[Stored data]
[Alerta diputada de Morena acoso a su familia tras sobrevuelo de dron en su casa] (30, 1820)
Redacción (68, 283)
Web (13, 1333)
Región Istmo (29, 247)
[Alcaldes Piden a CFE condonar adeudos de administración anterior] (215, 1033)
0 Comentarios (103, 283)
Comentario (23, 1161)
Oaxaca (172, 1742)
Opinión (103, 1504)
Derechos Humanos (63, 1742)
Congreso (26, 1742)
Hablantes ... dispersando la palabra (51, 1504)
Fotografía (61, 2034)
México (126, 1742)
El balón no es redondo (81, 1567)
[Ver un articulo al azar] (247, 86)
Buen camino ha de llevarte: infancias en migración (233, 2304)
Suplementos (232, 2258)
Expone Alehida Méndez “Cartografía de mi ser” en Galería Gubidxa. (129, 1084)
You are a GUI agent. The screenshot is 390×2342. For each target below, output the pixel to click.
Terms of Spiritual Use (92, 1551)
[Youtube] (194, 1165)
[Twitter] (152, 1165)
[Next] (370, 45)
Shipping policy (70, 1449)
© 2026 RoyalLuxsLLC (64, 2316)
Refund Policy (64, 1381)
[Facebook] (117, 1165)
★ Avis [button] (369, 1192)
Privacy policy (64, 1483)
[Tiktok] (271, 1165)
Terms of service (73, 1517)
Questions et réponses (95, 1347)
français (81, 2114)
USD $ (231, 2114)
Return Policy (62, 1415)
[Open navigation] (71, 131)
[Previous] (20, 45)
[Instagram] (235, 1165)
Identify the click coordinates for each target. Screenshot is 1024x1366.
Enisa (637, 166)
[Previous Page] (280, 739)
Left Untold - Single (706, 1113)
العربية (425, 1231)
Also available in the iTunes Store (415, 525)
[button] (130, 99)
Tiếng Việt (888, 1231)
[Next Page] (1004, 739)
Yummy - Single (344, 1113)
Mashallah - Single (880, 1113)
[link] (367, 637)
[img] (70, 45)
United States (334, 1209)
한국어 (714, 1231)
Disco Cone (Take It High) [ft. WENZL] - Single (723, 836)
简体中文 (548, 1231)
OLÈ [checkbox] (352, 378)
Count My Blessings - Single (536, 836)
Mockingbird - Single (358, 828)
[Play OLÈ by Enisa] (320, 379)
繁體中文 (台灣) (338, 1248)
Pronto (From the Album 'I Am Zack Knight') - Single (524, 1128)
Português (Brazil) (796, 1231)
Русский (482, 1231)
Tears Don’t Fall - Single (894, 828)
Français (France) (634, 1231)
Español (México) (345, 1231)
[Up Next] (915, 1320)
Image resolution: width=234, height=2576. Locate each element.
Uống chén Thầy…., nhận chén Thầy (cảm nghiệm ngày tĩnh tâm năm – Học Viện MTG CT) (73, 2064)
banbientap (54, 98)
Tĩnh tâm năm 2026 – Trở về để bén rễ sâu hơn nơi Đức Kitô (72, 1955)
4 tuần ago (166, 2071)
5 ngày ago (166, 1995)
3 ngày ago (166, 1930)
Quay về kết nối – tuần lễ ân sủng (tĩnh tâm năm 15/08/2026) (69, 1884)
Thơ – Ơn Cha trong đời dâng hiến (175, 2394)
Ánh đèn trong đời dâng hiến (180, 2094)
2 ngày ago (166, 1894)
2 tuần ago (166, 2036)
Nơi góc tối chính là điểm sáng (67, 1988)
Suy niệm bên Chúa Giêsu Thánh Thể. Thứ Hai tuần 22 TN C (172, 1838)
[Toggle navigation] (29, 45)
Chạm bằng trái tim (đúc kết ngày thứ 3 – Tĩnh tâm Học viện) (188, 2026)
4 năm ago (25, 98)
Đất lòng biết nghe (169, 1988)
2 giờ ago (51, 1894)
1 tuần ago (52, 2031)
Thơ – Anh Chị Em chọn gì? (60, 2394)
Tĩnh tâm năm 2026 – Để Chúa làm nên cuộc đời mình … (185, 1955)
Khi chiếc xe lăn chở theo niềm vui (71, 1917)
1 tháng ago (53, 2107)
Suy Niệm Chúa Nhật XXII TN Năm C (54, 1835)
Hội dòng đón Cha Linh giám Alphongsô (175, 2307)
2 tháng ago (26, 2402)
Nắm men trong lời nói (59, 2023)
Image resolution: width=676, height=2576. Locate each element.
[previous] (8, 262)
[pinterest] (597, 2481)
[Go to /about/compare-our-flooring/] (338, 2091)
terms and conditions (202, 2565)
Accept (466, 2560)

**WHAT THE TASK ASKS**
Using the entries above, return exactly the lines from the line with "[img] (70, 45)" to the line with "Thơ – Anh Chị Em chọn gì? (60, 2394)", counting both of those lines.

**EXERCISE OUTPUT**
[img] (70, 45)
United States (334, 1209)
한국어 (714, 1231)
Disco Cone (Take It High) [ft. WENZL] - Single (723, 836)
简体中文 (548, 1231)
OLÈ [checkbox] (352, 378)
Count My Blessings - Single (536, 836)
Mockingbird - Single (358, 828)
[Play OLÈ by Enisa] (320, 379)
繁體中文 (台灣) (338, 1248)
Pronto (From the Album 'I Am Zack Knight') - Single (524, 1128)
Português (Brazil) (796, 1231)
Русский (482, 1231)
Tears Don’t Fall - Single (894, 828)
Français (France) (634, 1231)
Español (México) (345, 1231)
[Up Next] (915, 1320)
Image resolution: width=234, height=2576. Locate each element.
Uống chén Thầy…., nhận chén Thầy (cảm nghiệm ngày tĩnh tâm năm – Học Viện MTG CT) (73, 2064)
banbientap (54, 98)
Tĩnh tâm năm 2026 – Trở về để bén rễ sâu hơn nơi Đức Kitô (72, 1955)
4 tuần ago (166, 2071)
5 ngày ago (166, 1995)
3 ngày ago (166, 1930)
Quay về kết nối – tuần lễ ân sủng (tĩnh tâm năm 15/08/2026) (69, 1884)
Thơ – Ơn Cha trong đời dâng hiến (175, 2394)
Ánh đèn trong đời dâng hiến (180, 2094)
2 ngày ago (166, 1894)
2 tuần ago (166, 2036)
Nơi góc tối chính là điểm sáng (67, 1988)
Suy niệm bên Chúa Giêsu Thánh Thể. Thứ Hai tuần 22 TN C (172, 1838)
[Toggle navigation] (29, 45)
Chạm bằng trái tim (đúc kết ngày thứ 3 – Tĩnh tâm Học viện) (188, 2026)
4 năm ago (25, 98)
Đất lòng biết nghe (169, 1988)
2 giờ ago (51, 1894)
1 tuần ago (52, 2031)
Thơ – Anh Chị Em chọn gì? (60, 2394)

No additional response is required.